Native Intelligence: O‘ahu

Sweet Perfection

Story by Martha Cheng. Photos by Jenny Sathngam.

“Bees are the one language I can share anywhere in the world,” says Yuki Uzuhashi. “It is an international language.” He first heard it in Jamaica, as he accompanied a Rastafarian whose protective gear consisted of a ripped window screen wrapped

around his large, single dreadlock and plastic shopping bags pulled over his hands. Neighborhood kids helped with the harvest by burning cow dung, which created a smoke to sedate the bees. With bees buzzing around him, Uzuhashi tasted honey straight from the comb for the first time.
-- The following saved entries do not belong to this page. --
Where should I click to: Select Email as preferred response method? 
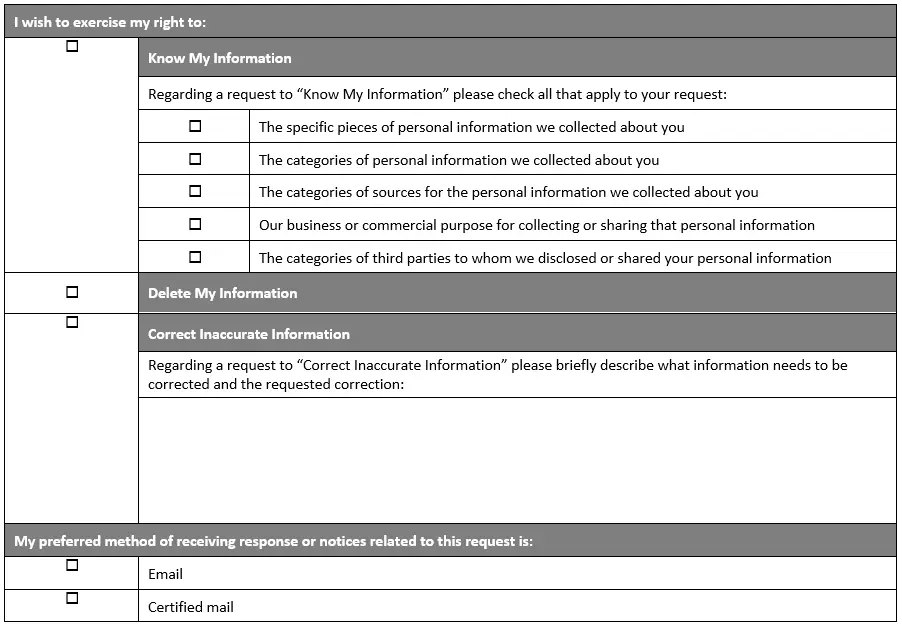coord(72,565)
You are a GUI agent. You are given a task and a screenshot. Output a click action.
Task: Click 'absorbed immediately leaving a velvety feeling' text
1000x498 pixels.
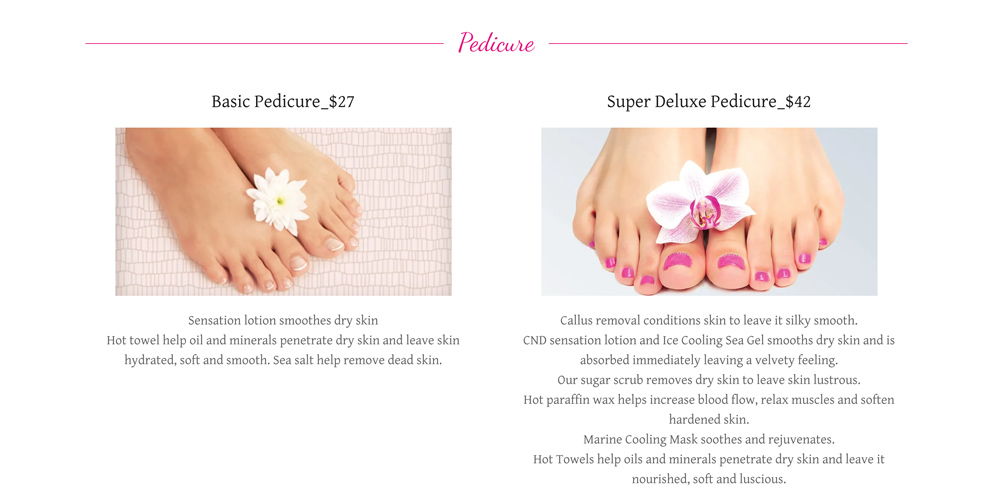click(x=709, y=360)
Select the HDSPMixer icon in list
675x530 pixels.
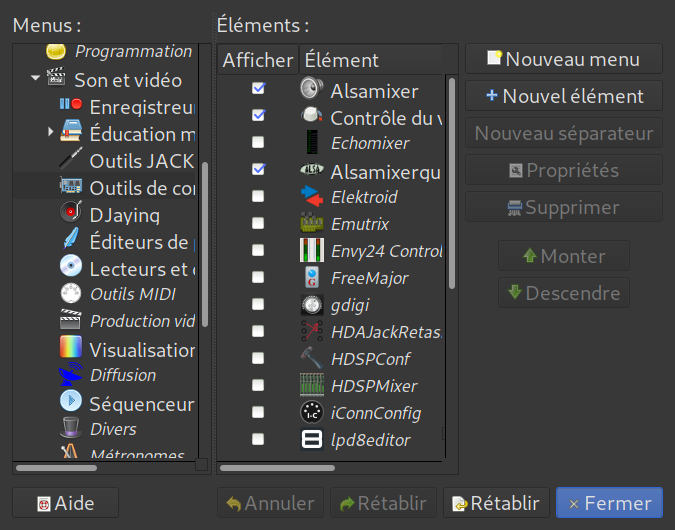pyautogui.click(x=312, y=385)
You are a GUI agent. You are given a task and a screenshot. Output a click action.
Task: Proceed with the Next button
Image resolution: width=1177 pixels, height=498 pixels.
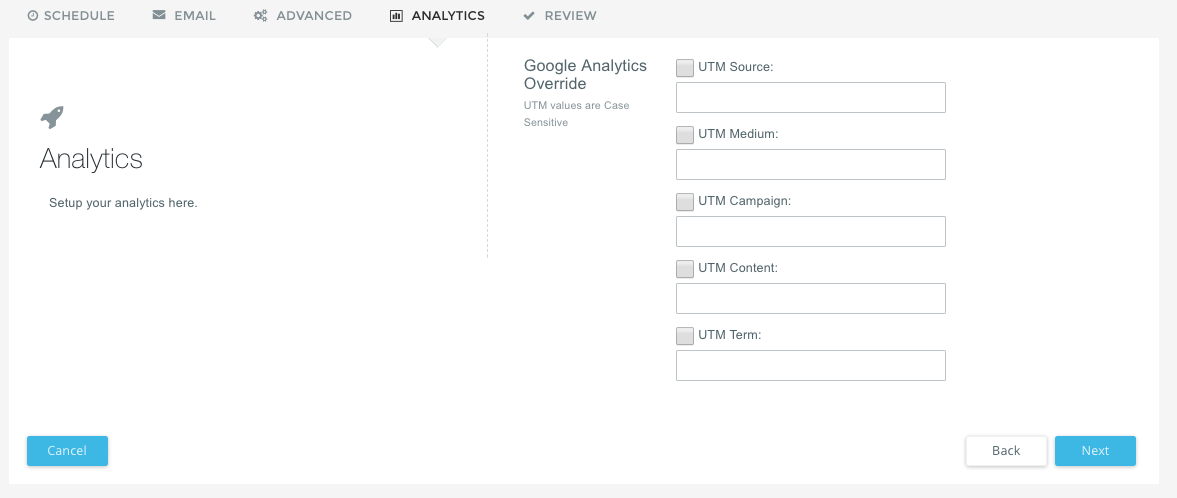click(1095, 451)
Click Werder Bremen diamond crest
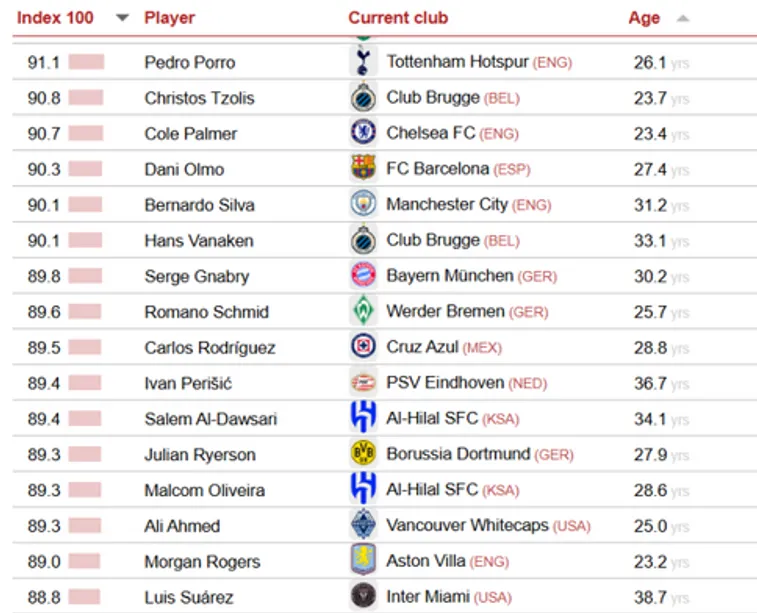 click(362, 312)
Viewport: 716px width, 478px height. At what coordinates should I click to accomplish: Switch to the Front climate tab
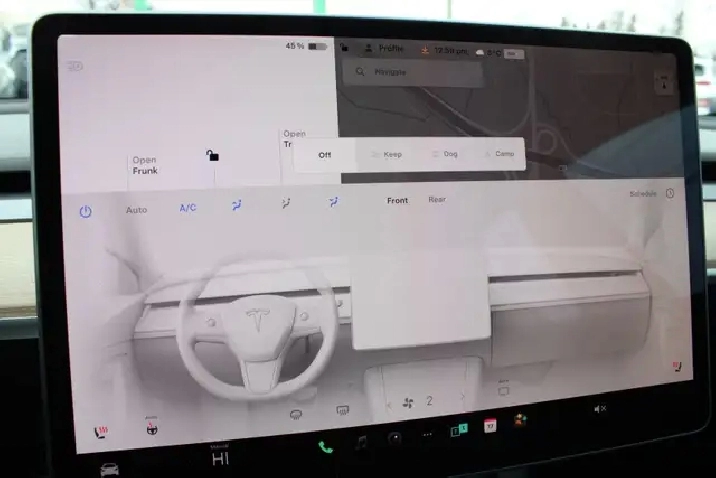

A few years later, while studying sculpture at a Kyoto art school, Uzuhashi tagged along with “honey nomads” who follow flower blooms from the southern islands of Japan north to Hokkaido, harvesting honey along the way. Uzuhashi was drawn to their “really romantic way of living. It was poetic, life as art.” For his final art school exhibition, Uzuhashi constructed a yurt beside beehives. “That was my declaration that I would be a beekeeper from here on.”
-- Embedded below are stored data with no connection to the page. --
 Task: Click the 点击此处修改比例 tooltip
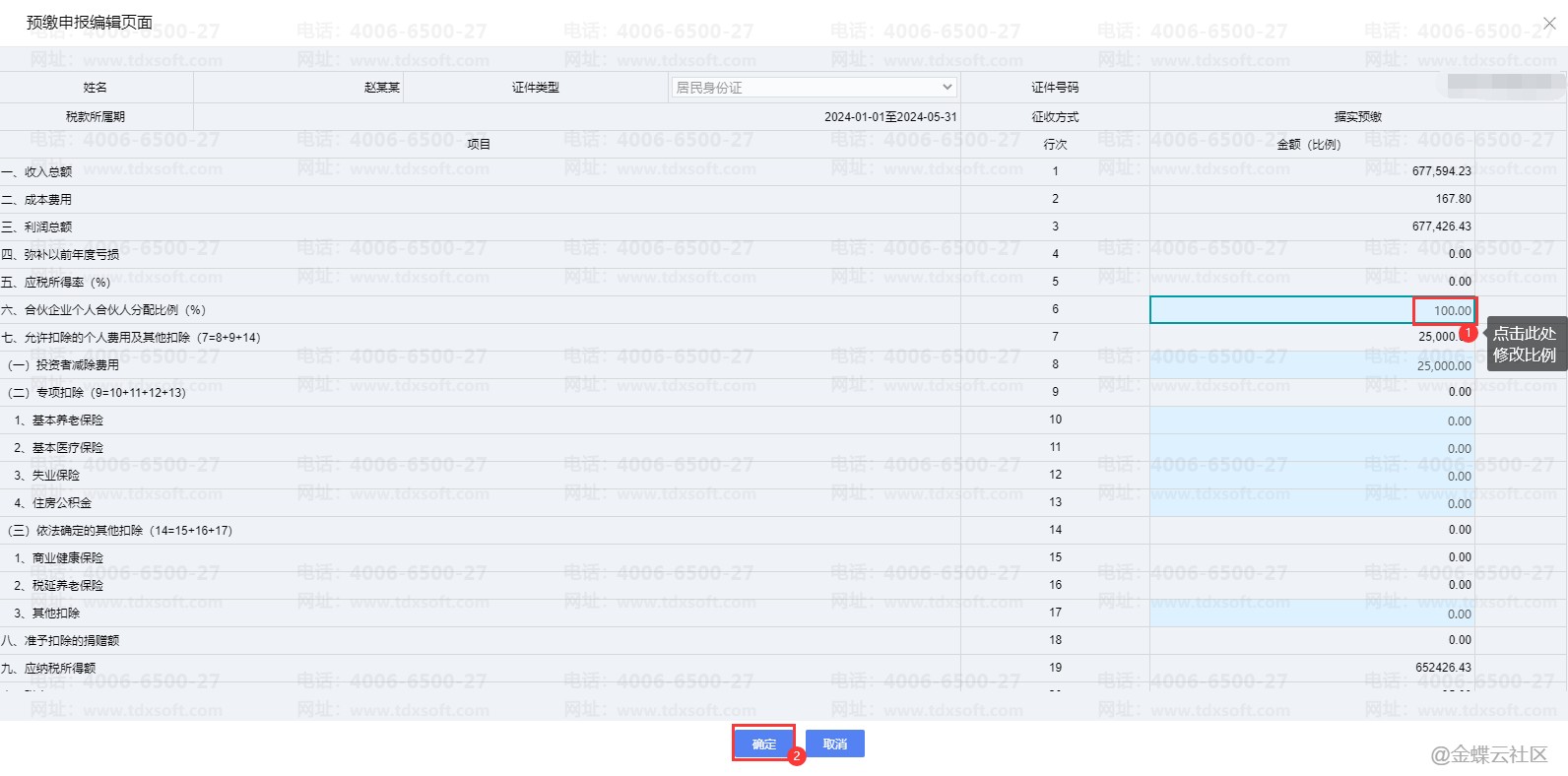[1525, 344]
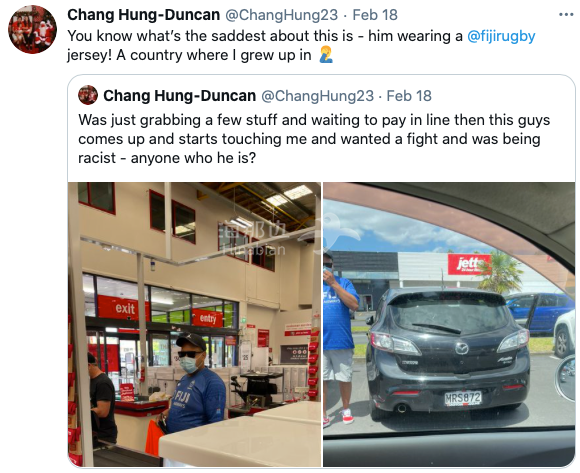Click the @ChangHung23 handle in the quoted tweet
Viewport: 580px width, 473px height.
(x=317, y=96)
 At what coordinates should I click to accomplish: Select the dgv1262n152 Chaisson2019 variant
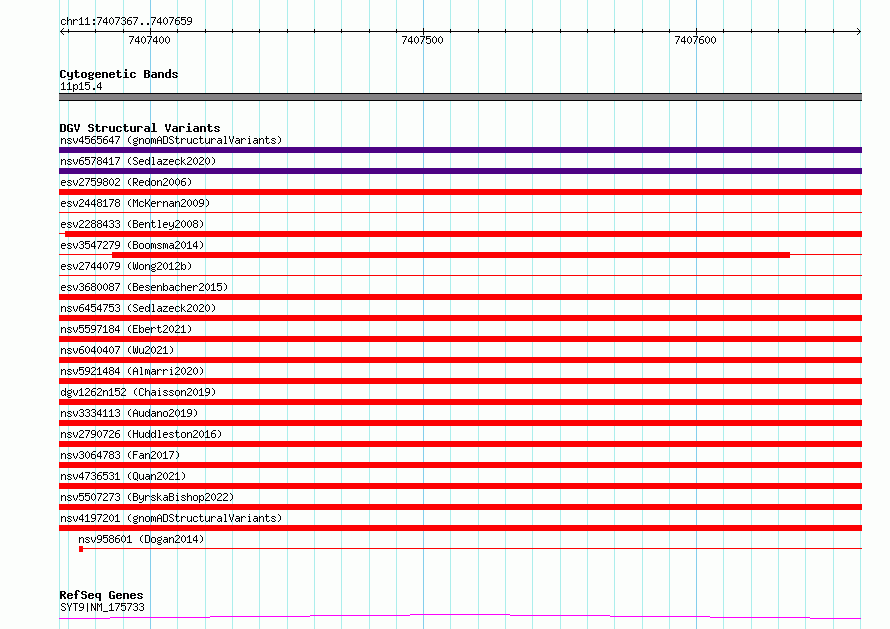point(460,402)
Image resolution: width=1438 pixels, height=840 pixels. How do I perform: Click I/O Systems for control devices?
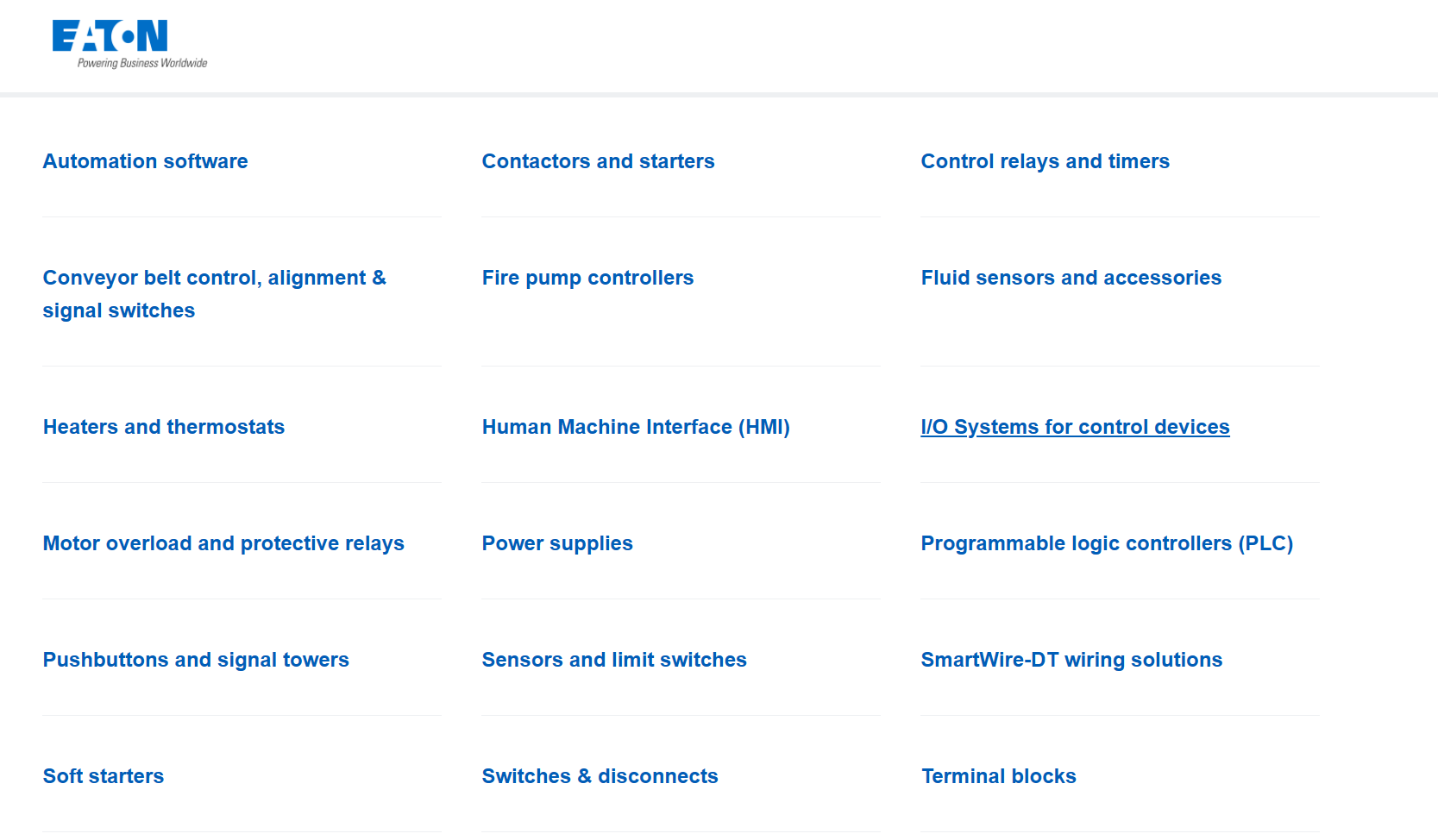click(x=1075, y=427)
Inspired by the “honey nomads” of his native Japan, beekeeper Yuki Uzuhashi came to Hawai‘i in pursuit of honey perfection. Now Uzuhashi runs Manoa Honey, with hives in fifteen locations around O‘ahu.
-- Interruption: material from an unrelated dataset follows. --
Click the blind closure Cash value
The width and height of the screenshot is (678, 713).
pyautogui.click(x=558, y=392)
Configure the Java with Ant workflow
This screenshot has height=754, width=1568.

Uzuhashi ran a honey business with his grandmother in Hyōgo prefecture until a buzzing restlessness led him to answer an ad seeking crew for the Transpacific Yacht Race. He had no sailing experience but “always dreamed about oceans afar.” He would cross the Pacific multiple times: from Tokyo to San Francisco, for the race from Los Angeles to Honolulu, and then back to San Francisco to be with his future wife, the first woman he saw when he arrived in San Francisco after forty days at sea. When Uzuhashi heard that Michael Kliks, the founder of Manoa Honey, was ready to retire, he headed to Honolulu to take over the business.

Now Uzuhashi oversees about 350 hives in 15 different locations across O‘ahu. Manoa Honey’s white kiawe honey, gathered from the Wai‘anae coast, is thick, opaque and creamy as whipped butter, while the golden Christmas berry honey, harvested from the North Shore, has a hint of roasted chestnut. For Uzuhashi, honey has never been just a sweetener, but the essence of a relationship: The honey made of the nectar from millions of blooms is the connection between bees and flowers. His responsibility, he says, is “to extract it in its purest form.”